FAYETTEVILLE, Ark. — Welcome health provides medical and dental care for those in need, and they asked for $75,000 in ARPA funds to provide no-cost medical and dental services to low-income, uninsured Fayetteville residents.

“Well we look at statistics from northwest Arkansas and currently there are 52,000 people who don’t have health or dental care,” said executive director Monika Fischer-Massie for welcome health. 

Magdalene serenity house specializes in helping women who struggle with addiction and incarceration through safe housing. The organization asked for $128,789 to provide supportive recovery housing.

“This is a much-needed addition to our program. After our women their two-year program they're really struggling for safe and affordable housing,” April Bachrodt with Magdelene Serenity House explained

Local nonprofits began this process in April to get the resolutions approved. 

“But it focuses on the essentials of what we do and how we do it and who we serve and what money we use to serve those patients,” Fischer-Massie said.  

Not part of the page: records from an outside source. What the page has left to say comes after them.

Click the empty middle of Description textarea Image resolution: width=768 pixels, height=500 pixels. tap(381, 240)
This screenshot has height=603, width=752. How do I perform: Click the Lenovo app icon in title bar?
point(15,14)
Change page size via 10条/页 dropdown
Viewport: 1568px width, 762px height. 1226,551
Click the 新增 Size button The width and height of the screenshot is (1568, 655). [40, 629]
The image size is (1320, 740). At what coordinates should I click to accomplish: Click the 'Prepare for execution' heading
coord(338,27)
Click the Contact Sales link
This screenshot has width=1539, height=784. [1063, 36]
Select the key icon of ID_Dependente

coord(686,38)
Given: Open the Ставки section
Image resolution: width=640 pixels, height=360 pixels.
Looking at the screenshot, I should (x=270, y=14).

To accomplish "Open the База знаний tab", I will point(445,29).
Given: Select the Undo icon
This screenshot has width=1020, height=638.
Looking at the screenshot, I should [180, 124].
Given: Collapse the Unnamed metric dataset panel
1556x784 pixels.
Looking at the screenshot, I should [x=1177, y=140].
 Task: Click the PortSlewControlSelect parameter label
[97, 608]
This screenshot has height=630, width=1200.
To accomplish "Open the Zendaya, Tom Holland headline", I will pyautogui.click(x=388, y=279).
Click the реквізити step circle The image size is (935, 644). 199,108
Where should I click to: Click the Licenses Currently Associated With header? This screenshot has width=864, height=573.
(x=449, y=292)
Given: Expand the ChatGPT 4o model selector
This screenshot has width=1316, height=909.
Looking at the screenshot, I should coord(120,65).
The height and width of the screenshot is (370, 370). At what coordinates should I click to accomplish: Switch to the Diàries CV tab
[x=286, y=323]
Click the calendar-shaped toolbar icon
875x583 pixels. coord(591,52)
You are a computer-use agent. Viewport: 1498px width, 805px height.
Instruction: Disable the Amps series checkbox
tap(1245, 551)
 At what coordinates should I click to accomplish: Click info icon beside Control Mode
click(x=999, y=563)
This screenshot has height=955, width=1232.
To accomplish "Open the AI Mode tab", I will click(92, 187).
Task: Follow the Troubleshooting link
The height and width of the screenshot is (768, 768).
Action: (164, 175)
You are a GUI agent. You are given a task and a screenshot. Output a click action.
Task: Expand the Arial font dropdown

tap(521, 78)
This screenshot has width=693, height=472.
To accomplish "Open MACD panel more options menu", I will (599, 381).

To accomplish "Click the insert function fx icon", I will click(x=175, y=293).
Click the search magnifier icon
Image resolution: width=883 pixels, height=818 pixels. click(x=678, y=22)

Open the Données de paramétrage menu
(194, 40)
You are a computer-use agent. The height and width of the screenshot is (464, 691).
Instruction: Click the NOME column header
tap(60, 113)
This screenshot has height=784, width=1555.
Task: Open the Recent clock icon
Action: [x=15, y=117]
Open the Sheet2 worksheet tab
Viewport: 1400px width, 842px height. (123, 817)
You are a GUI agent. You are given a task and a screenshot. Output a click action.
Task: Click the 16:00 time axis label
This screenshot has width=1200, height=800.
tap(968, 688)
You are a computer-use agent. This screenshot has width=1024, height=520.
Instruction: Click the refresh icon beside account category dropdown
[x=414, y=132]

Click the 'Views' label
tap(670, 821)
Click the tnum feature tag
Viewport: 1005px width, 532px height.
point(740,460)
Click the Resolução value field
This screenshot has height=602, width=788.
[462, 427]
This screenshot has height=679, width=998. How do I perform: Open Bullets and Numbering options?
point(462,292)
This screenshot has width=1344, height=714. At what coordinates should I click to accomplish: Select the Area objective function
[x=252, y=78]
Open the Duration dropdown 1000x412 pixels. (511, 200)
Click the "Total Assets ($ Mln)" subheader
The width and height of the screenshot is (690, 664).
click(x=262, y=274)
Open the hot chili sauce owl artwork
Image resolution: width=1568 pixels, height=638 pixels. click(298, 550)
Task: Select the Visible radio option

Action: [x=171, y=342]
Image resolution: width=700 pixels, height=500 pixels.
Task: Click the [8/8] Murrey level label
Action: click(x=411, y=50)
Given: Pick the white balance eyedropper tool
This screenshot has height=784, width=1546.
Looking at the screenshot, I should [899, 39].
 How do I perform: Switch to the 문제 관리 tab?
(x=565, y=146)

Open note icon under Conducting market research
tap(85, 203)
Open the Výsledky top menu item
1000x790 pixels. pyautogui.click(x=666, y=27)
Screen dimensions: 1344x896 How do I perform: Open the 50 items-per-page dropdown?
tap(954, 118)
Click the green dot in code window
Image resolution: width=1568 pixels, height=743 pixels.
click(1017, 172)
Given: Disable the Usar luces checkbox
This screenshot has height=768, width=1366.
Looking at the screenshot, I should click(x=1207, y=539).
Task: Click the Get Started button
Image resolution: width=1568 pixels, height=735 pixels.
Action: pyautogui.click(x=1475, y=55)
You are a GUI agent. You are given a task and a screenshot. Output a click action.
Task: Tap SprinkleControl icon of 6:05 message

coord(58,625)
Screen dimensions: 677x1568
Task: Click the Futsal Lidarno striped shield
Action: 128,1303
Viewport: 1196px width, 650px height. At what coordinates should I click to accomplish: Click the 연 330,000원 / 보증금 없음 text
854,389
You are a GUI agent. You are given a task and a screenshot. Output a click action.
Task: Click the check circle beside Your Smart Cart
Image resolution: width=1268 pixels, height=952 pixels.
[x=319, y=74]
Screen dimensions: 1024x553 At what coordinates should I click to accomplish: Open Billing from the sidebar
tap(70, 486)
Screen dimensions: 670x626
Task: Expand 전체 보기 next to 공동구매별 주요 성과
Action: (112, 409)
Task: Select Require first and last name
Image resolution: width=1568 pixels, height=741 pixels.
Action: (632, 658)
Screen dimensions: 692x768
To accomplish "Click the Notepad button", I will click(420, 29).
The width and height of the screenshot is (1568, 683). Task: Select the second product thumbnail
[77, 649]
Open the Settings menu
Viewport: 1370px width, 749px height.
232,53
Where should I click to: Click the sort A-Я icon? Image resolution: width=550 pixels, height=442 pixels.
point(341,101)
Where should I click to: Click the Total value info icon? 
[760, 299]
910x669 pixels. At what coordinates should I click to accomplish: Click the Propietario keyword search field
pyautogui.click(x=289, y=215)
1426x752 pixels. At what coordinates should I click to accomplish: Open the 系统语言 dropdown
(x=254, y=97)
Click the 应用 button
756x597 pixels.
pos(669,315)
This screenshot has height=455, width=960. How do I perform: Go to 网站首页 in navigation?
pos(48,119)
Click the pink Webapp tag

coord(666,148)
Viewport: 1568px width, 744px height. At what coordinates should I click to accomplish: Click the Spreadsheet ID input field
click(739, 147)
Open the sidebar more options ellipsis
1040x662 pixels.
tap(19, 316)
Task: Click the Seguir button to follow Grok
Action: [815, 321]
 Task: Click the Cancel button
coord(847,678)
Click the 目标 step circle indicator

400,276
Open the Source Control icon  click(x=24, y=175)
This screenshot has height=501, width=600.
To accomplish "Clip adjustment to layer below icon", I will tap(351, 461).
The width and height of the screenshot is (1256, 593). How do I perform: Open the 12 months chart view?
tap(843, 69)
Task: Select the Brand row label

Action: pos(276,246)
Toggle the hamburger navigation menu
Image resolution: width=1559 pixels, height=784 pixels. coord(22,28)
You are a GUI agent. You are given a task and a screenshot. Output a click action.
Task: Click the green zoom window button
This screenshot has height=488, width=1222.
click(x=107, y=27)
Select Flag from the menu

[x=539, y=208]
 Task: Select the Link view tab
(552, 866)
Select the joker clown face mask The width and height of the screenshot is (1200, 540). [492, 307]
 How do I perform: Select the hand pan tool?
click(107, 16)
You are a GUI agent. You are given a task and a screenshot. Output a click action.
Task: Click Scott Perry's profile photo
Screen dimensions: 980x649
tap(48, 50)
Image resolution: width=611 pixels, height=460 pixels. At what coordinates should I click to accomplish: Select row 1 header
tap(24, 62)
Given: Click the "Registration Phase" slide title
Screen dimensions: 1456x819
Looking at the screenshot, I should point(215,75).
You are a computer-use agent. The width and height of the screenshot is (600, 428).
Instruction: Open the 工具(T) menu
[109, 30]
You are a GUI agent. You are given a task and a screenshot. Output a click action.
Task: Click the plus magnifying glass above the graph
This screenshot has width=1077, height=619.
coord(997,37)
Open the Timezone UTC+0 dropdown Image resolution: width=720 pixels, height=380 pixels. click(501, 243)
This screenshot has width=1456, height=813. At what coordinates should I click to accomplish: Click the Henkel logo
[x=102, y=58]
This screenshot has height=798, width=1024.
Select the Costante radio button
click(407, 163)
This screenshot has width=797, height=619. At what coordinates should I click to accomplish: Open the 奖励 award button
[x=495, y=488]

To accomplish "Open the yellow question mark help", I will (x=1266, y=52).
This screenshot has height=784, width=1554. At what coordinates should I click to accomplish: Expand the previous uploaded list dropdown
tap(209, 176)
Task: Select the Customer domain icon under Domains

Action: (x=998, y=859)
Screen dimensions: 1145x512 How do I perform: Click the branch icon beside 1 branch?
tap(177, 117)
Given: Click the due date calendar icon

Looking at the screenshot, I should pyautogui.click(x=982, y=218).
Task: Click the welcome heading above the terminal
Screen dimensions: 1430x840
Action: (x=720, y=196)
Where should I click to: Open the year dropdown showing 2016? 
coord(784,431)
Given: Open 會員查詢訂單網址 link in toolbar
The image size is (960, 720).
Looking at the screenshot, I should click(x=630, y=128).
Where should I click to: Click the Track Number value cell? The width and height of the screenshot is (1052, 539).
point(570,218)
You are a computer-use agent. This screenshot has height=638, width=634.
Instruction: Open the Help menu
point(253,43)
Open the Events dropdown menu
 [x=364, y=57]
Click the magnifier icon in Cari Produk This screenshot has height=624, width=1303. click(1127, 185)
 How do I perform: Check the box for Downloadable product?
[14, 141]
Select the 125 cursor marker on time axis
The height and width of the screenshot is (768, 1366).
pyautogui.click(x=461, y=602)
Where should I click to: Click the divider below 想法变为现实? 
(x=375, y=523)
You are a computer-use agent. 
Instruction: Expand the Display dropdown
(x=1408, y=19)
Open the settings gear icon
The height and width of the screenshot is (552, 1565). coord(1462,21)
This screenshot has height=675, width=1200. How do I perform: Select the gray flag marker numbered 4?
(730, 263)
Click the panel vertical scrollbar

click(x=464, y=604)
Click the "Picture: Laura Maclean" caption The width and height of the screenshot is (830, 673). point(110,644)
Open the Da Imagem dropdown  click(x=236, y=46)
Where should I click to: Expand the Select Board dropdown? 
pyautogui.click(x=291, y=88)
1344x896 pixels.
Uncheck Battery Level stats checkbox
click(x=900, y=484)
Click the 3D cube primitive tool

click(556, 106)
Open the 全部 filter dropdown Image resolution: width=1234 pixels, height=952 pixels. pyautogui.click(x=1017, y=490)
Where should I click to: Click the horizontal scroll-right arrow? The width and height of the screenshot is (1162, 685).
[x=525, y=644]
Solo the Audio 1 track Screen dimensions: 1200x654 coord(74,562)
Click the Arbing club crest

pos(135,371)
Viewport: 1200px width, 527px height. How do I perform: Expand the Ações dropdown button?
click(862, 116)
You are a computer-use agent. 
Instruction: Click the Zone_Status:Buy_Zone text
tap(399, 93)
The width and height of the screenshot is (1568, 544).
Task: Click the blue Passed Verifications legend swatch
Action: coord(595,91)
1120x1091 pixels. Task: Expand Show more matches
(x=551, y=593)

Council member Sarah Moore says the organizations that applied for the funds are in crisis mode and have been for years. 

“If you stay in crisis mode for too long you don’t sustain yourself and you don’t stand a chance of being around for the long term. So, if we want these agencies and these resources to be around for the long term, we need to give them some breathing room and assist them around for the long term by giving them resources that allow them to deliver very much-needed services in our community,” said Moore.

After the approval of the two resolutions at Tuesday’s meeting, there is now $354,000 left in ARPA funds. 

“My colleagues and I will get back together and be very cohesive about what our plan is and what we want to invest in so that we can get the biggest investment for the money that’s left,” Moore said. 

The city of Fayetteville's chief financial officer says it will take about a month to complete the agreement and move forward with the program.

“For every dollar that goes into treatment and recovery in our community multi-fold $7 plus goes back into the community,” Moore explained.